Il pericolo delle bugie
Chernobyl, per esempio, dice molto sul presente. La serie tv di Hbo e Sky, creata da Craig Mazin, ripercorre la più grande catastrofe nucleare della Storia, le conseguenze devastanti e le complicate indagini ostacolate dal governo sovietico, più interessato a preservare la sua immagine di potenza nucleare che a salvare vite umane. Oltre allo scienziato Valery Legasov, tra i protagonisti principali c’è anche Ulana Khomyuk, fisica nucleare sovietica, che incarna la ricerca della verità e i valori della conoscenza e competenza, mentre indaga e interroga uno a uno i possibili colpevoli, fino a farsi arrestare dal Kgb (i servizi segreti sovietici) perché diventata troppo scomoda. Come Legasov, anche Khomyuk capisce subito la portata del pericolo delle radiazioni ma non viene creduta, suscitando una reazione di sufficienza e scetticismo da parte di politici e funzionari incompetenti non dissimile da quella che scatena il riscaldamento globale. “Possiamo raccontarci storie su come il cambiamento climatico non è reale. Al clima non importa. Alle alluvioni non importa”, ha detto lo showrunner Craig Mazin, “Al reattore nucleare a Chernobyl non importava che i sovietici insistessero sul fatto che fosse privo di difetti. Ha solo fatto quello che fa. Voglio che le persone inizino a fare i conti con questo. La verità non è un gioco”.
“Possiamo raccontarci storie su come il cambiamento climatico non è reale. Al clima non importa. Alle alluvioni non importa. Al reattore nucleare a Chernobyl non importava che i sovietici insistessero sul fatto che fosse privo di difetti. Ha solo fatto quello che fa. Voglio che le persone inizino a fare i conti con questo. La verità non è un gioco”.

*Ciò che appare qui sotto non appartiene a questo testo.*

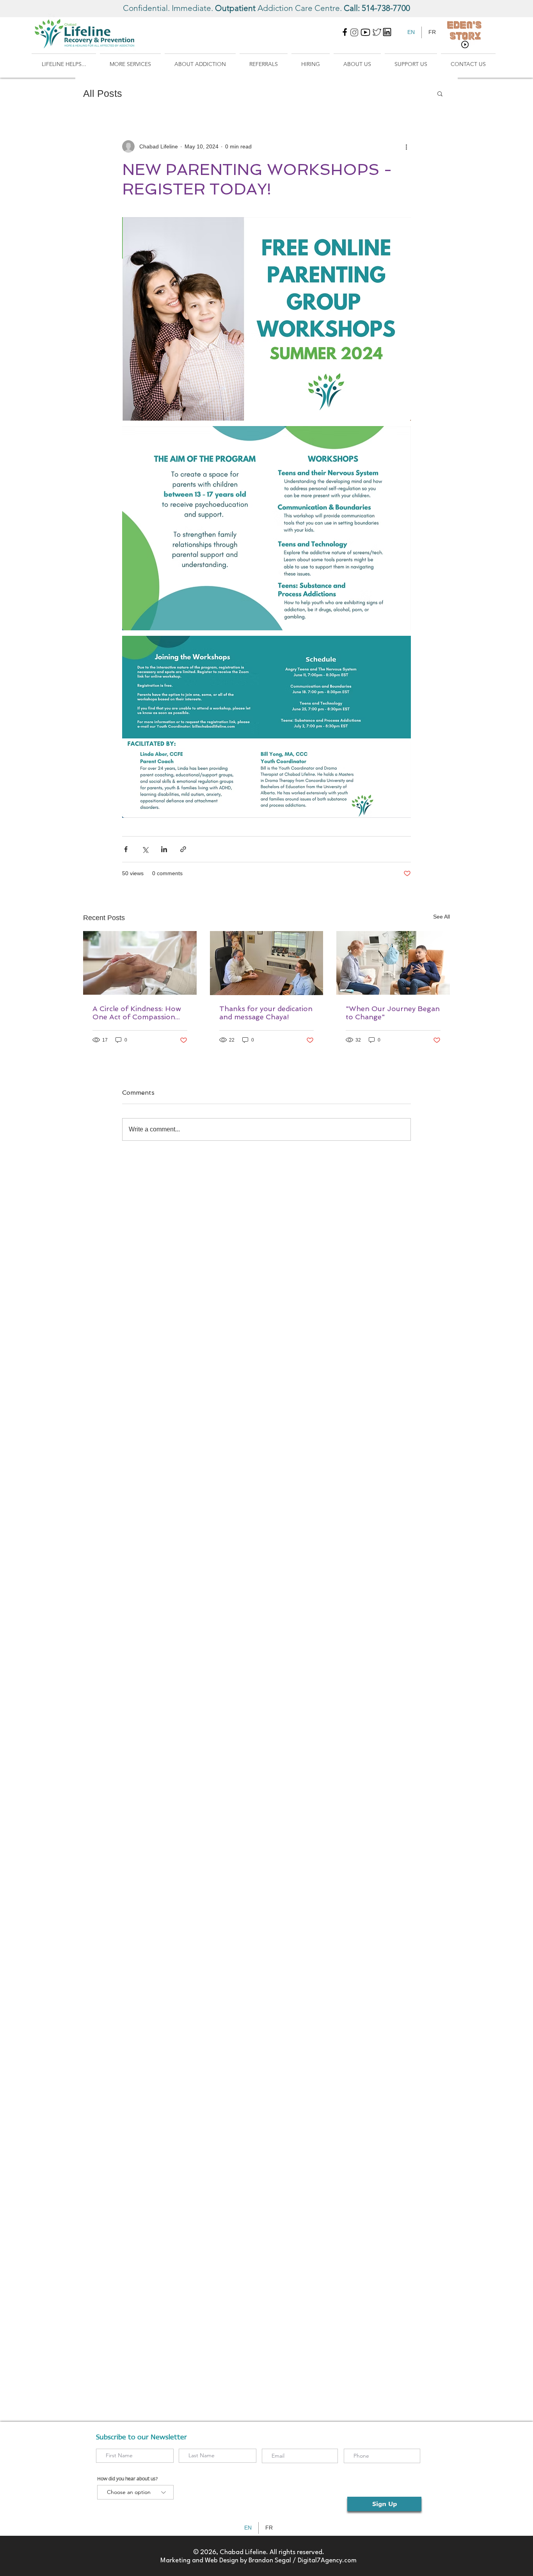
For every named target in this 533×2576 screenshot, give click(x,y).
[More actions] (406, 146)
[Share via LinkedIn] (164, 849)
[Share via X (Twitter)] (145, 849)
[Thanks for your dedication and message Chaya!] (266, 963)
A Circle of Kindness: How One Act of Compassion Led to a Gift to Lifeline (136, 1012)
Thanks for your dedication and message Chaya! (266, 1012)
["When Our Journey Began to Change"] (393, 963)
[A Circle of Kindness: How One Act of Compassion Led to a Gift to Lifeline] (140, 963)
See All (441, 916)
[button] (64, 61)
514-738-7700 (386, 8)
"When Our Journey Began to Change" (393, 1012)
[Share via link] (183, 849)
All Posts (102, 93)
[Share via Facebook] (126, 849)
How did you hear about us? (127, 2478)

L’intento del creatore era di parlare del presente, partendo dal passato, di far riflettere sul pericolo delle bugie, dell’arroganza e dell’ignoranza, spiegando, allo stesso tempo, come fossero andate le cose e come è potuta accadere una tragedia di tali proporzioni. All’epoca, gli abitanti di Pripyat e delle zone limitrofe al luogo dell’incidente sapevano ben poco di cosa fosse realmente accaduto perché l’Unione Sovietica non fornì mai una versione dei fatti. Ancora oggi non è dato sapere il numero preciso dei morti a seguito del disastro: secondo la stima ufficiale del governo sovietico sono 31, ma quelle accertate sono 65. Le stime poi oscillano tra le 4000 vittime per tumori e leucemie, e arrivano a 6 milioni (in 70 anni) secondo Greenpeace. Alcune informazioni sono date anche alla fine del quinto e ultimo episodio della serie, molto apprezzata per l’attenzione ai dettagli, per certi versi orrorifici, e per la ricostruzione storica meticolosa, frutto dei resoconti dei sopravvissuti raccolti e delle ricerche di Mazin iniziate nel 2014.
Tra docudrama e documentari
Al di là di alcune inesattezze storiche e libertà narrative (come la scelta di attori che recitano in inglese britannico nei panni di personaggi russi), Chernobyl è molto fedele alla versione più accreditata sulle cause e sulla gestione del disastro, ma non sono mancate le critiche. Specie da parte di alcuni giornali filogovernativi russi e dal partito marxista-leninista Comunisti della Russia, che ha definito la serie “disgustosa” e ha parlato di “manipolazione ideologica”. D’altro canto, è lo stesso Craig Mazin a precisare che quella della serie è una versione veritiera ma drammatizzata: Chernobyl è una sorta di docu-drama, che unisce gli elementi tipici della prestige television a uno stile realistico, quasi documentaristico. In poco tempo è diventata così la serie con il voto più alto di sempre su IMDb (oggi è al quarto posto, con un rating di 9,4), incentivando il turismo della zona, aumentato del 40%, e stimolando discussioni.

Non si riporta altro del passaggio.